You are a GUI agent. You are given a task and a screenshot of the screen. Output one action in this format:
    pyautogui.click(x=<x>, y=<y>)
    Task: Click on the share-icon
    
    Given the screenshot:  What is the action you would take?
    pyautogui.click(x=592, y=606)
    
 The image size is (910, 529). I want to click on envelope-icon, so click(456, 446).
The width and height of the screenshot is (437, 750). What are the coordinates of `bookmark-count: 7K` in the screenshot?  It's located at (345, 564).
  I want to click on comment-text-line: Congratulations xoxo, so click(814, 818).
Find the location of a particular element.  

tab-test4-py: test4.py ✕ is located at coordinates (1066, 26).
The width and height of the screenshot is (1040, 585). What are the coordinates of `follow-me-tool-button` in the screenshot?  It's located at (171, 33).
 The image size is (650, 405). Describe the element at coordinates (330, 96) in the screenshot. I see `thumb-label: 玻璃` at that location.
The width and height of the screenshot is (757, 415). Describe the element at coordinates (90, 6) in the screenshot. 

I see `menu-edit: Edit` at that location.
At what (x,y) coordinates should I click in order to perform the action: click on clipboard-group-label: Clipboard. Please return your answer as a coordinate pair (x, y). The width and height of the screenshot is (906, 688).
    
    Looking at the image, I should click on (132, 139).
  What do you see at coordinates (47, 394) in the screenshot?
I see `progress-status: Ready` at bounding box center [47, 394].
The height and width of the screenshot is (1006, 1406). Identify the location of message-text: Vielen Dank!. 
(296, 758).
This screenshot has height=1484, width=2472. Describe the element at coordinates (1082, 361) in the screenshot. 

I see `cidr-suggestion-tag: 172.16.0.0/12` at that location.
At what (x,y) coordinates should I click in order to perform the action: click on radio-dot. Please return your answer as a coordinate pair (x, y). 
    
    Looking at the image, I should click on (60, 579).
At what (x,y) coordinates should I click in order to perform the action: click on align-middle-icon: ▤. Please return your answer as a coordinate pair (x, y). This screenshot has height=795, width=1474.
· · · · · · ·
Activity - Please update the listing above by replacing each "The width and height of the screenshot is" with "The screenshot size is", leaving everything else unchanged.

Answer for this exercise -
You are a GUI agent. You are given a task and a screenshot of the screen. Output one action in this format:
    pyautogui.click(x=<x>, y=<y>)
    Task: Click on the share-icon
    
    Given the screenshot:  What is the action you would take?
    pyautogui.click(x=592, y=606)
    
 The image size is (910, 529). I want to click on envelope-icon, so click(456, 446).
The screenshot size is (437, 750). What are the coordinates of `bookmark-count: 7K` in the screenshot?  It's located at (345, 564).
  I want to click on comment-text-line: Congratulations xoxo, so click(814, 818).
Find the location of a particular element.  

tab-test4-py: test4.py ✕ is located at coordinates (1066, 26).
The screenshot size is (1040, 585). What are the coordinates of `follow-me-tool-button` in the screenshot?  It's located at (171, 33).
 The image size is (650, 405). Describe the element at coordinates (330, 96) in the screenshot. I see `thumb-label: 玻璃` at that location.
The screenshot size is (757, 415). Describe the element at coordinates (90, 6) in the screenshot. 

I see `menu-edit: Edit` at that location.
At what (x,y) coordinates should I click in order to perform the action: click on clipboard-group-label: Clipboard. Please return your answer as a coordinate pair (x, y). The screenshot size is (906, 688).
    
    Looking at the image, I should click on (132, 139).
  What do you see at coordinates (47, 394) in the screenshot?
I see `progress-status: Ready` at bounding box center [47, 394].
The height and width of the screenshot is (1006, 1406). Identify the location of message-text: Vielen Dank!. 
(296, 758).
This screenshot has height=1484, width=2472. Describe the element at coordinates (1082, 361) in the screenshot. 

I see `cidr-suggestion-tag: 172.16.0.0/12` at that location.
At what (x,y) coordinates should I click in order to perform the action: click on radio-dot. Please return your answer as a coordinate pair (x, y). 
    
    Looking at the image, I should click on (60, 579).
At what (x,y) coordinates should I click in order to perform the action: click on align-middle-icon: ▤. Please return your answer as a coordinate pair (x, y). This screenshot has height=795, width=1474.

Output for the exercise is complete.